ORANGEBURG, S.C. – The historic events leading up to the Orangeburg Massacre on February 8, 1968 remain etched in the minds of many in the Orangeburg community and is deeply rooted in South Carolina State University’s history. In 1968, after three nights of escalating racial tension over efforts by students of then-SC State College, Claflin College and others to desegregate the local All-Star Bowling Lanes, three students were killed and 28 others injured when state highway patrolmen opened fire on unarmed protesters on the SC State campus.
With the theme “Erasing Racism and Constructing Equity (E-RACE),” this year’s virtual commemorative events will explore how the events of 1968 are linked to the social justice efforts in 2021 and how to progress forward.
The events will begin on Thursday, February 4 at 5 p.m. with “UNHEARD: The Female Voices of The Orangeburg Massacre,” a panel discussion with the women who served integral roles in the events leading up to the massacre and after. Dr. Valinda Littlefield, associate professor of history at the University of South Carolina and the female survivors will lead the discussion via Zoom. Advanced registration for both events is required to receive Zoom credentials. Click here to register.
Then, on Monday, February 8 at 11 a.m. prominent civil rights attorney Justin Bamberg will serve as the guest speaker for the 53rd Commemoration Ceremony, that will also be held via Zoom. Click Here to Register.
Commonly known as the attorney for the families of Walter Scott and Kamiyah Mobley, Bamberg has established himself as one of the nation’s foremost attorneys and advocates for civil rights and social justice.

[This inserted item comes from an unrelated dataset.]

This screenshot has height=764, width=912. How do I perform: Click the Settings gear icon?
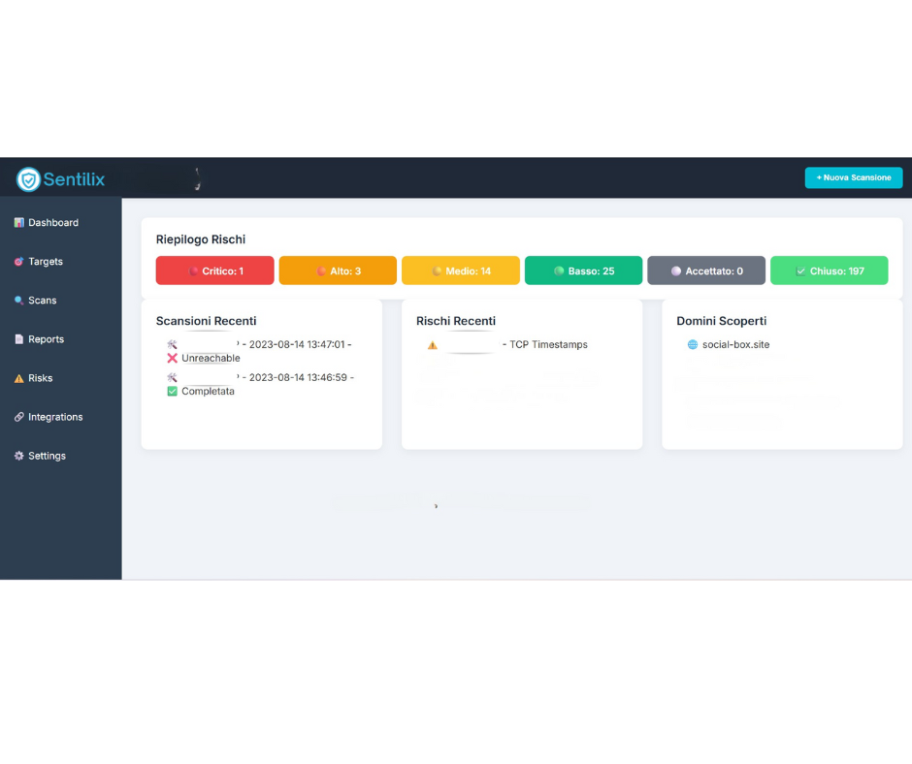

The Bamberg, South Carolina native has successfully battled to protect constitutional rights at the local, state and federal levels, using his advocacy skills and the high profile of the cases to provide a voice to those long silenced.
Bamberg is also a member of the South Carolina House of Representatives and serves residents in the 90th district which includes – Bamberg County and parts of Barnwell and Colleton counties. He received his undergraduate degree and law degree from University of South Carolina.
Due to COVID-19 health and safety protocols, a private wreath laying and memorial flame lighting ceremony will be held at the Smith Hammond Middleton Legacy Plaza, where a monument stands as a tribute to the fatally wounded SC State students, both 19-year-old Henry Smith and Samuel Hammond, and the 17-year-old Wilkinson High School student, Delano Middleton.
This year’s event comes as a precursor to a new initiative aimed at eradicating racism that will be unveiled by the university. University president James E. Clark will announce the establishment of the E-RACE Center. The Eradicating Racism and Constructing Equity (E-RACE) Center of Excellence and Justice will address all aspects of social injustice and racism, both systemic and individual, through research, teaching, training, and service.
Operating under the purview of the Office of the President, the Center will reflect a collaboration between university faculty and external experts on racism, social justice and equity.
“The Orangeburg Massacre was one of the defining moments in the fight for justice for people of color all over the nation,” said University President James E. Clark. “Given this University’s legacy and roots in the Civil Rights movement, we are well-positioned to take on a prominent role in the fight for equity and justice. The E-RACE Center is our path forward.”